The 231 videos submitted to the First Latin American and Caribbean Video Art Contest and Exhibition presented disturbing messages as well as uplifting ones. According to the contest rules, the filmmakers had to face the challenge of encapsulating their artistic vision of Latin America’s complex social and economic situation in works of less than five minutes.
“The overwhelming enthusiasm created by the contest was incredible,” said Félix Ángel, curator of the Cultural Center. “We received a large number of excellent works from several countries with a prosperous past, or a greater emphasis on education or a longer cinematographic tradition.” The contest was organized by the IDB Cultural Center, together with the Information Technology for Development Division.
The entries ranged across the entire spectrum, from established, prize-winning artists and professionals through absolute beginners and entrants eager to experiment with new technology. Conventional visual and audio techniques vied with the most innovative and original. One of the aims of the contest was to broaden the discussion on the region’s social and economic situation and values to include practitioners of the audiovisual media. Another aim was to form a reference point for the development of video art as a means of expression.
Many of the videos considered by the jury adopted accusatory or reflective approaches to the region’s unsolved problems—including poverty, alienation and stereotypes like the unclean woman. In their conceptual and technical variety, they were a demonstration that, despite the region’s chronic shortages and limitations, artistic talent abounds.

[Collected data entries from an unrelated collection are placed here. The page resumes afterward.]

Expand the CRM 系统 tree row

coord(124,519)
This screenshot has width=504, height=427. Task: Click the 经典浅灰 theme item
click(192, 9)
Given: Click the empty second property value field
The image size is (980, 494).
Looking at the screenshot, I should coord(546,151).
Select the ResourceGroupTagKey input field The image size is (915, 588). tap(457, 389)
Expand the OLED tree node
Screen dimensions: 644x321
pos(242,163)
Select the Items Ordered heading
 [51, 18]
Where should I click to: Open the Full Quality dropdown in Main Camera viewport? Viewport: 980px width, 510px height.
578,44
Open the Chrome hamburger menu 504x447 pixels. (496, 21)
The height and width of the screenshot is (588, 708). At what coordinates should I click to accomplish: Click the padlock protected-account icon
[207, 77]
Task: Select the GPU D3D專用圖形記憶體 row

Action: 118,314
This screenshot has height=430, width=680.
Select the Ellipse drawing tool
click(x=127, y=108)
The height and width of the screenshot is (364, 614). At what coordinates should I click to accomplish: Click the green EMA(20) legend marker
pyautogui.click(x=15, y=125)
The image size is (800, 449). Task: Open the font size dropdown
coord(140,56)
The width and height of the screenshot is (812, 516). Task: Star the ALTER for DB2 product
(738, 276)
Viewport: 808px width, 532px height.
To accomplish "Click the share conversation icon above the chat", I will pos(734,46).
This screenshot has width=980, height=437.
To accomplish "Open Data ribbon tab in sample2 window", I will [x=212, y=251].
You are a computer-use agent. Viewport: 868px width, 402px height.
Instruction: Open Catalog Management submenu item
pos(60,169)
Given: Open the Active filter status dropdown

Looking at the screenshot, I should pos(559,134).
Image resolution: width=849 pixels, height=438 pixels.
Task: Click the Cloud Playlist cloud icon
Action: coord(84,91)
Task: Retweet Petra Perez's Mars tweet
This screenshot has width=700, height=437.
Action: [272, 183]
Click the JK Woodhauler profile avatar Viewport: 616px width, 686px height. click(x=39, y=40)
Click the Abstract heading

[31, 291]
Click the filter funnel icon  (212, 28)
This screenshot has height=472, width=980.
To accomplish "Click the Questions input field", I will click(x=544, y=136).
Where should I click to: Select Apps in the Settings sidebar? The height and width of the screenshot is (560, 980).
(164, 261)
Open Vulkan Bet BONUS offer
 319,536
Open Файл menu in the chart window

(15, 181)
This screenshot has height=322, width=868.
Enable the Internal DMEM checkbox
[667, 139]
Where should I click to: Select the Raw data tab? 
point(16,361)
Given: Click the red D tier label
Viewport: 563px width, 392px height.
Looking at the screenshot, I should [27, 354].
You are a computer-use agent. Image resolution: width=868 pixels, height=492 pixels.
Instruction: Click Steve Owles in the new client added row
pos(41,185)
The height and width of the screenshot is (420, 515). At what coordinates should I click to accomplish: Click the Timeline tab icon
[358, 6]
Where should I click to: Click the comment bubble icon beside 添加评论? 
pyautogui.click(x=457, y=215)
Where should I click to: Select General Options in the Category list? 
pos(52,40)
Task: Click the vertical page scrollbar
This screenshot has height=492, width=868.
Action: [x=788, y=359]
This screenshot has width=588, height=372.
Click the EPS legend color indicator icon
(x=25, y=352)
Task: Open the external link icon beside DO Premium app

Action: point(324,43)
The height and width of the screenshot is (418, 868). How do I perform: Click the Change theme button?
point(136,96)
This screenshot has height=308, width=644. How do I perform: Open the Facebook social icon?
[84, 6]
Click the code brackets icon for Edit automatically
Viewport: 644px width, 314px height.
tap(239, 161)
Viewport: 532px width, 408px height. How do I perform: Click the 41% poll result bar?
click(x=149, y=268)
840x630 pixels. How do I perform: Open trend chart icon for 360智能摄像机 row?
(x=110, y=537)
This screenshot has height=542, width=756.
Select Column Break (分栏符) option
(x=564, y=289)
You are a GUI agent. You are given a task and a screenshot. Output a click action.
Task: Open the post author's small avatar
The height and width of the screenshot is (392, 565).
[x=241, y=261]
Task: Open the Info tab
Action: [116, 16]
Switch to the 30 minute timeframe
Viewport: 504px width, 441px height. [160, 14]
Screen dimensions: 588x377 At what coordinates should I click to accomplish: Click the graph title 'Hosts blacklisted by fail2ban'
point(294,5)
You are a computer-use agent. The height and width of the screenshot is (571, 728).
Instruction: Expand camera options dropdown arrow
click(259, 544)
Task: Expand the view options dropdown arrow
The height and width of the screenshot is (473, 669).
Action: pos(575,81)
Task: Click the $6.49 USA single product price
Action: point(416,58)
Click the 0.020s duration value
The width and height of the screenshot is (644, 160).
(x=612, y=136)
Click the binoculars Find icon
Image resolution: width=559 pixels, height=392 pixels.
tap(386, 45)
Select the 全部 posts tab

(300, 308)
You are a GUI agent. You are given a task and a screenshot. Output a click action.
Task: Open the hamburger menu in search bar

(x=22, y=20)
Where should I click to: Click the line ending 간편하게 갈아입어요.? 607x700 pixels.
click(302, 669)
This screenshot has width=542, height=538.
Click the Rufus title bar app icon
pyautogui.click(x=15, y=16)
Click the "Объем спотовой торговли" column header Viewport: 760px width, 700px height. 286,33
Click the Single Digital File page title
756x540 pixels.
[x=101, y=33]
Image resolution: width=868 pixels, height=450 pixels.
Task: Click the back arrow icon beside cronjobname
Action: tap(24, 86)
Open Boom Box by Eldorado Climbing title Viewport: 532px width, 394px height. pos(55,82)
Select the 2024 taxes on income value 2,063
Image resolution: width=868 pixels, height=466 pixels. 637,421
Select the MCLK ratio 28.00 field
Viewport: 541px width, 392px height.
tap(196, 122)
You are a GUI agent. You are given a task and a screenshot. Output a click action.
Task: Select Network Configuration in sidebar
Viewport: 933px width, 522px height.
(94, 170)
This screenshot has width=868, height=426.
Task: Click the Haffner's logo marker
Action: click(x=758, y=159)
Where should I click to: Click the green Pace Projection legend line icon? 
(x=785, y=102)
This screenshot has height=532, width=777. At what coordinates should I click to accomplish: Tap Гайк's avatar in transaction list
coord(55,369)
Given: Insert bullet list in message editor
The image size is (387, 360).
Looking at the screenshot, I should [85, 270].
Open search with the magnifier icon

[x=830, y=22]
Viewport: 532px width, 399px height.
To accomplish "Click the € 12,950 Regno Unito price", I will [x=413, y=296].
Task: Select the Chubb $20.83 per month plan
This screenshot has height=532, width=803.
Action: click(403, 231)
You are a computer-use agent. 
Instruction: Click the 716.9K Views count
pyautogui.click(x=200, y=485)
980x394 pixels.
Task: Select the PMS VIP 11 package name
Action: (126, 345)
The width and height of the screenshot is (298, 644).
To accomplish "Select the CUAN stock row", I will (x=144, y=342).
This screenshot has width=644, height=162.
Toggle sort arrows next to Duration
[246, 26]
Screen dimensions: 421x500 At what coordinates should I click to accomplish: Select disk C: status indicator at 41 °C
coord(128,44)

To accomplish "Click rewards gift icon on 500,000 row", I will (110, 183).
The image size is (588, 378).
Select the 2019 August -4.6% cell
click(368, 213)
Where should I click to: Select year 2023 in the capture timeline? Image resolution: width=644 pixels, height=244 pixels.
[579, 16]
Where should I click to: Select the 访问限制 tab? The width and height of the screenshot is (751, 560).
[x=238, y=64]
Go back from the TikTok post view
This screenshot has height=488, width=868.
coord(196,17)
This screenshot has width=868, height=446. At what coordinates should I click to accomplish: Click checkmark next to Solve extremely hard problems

The jury selected 53 videos to be shown continuously at the IDB Art Gallery in Washington, D.C., from December 5, 2002, to January 17, 2003. From April 3 to May 3, 2003, the exhibition will be shown in the Italo-Latin American Institute in Rome (the IDB’s 2003 annual meeting will be held in Milan from March 23 to 26). The exhibition will subsequently travel to 15 institutions in Latin America and the Caribbean.
Two prizes and four honorable mentions were awarded. An international jury named by the Cultural Center chose Ária, by Panamanian architect Brooke Alfaro, for the first prize. His video portrays a woman singing fragments of an opera in the ruins of a once-grand house, surrounded by impoverished children. The Information Technology for Development Division awarded the second prize to Sonnets, by Brazilians Eduardo Baggio and Carlos Roche. Their video juxtaposed a sonnet by poet Avelino de Araujo with images from Brazilian and Latin American history.
“Although artists are conscious of the problems and challenges faced by the region, they rarely have the opportunity to express their opinions in the socioeconomic arena, which is restricted to specialists,” said Ángel. Despite their strong flavor of accusation and discontent, Ángel said that the messages that these videos address to their leaders are also imbued with an air of hope and even humor.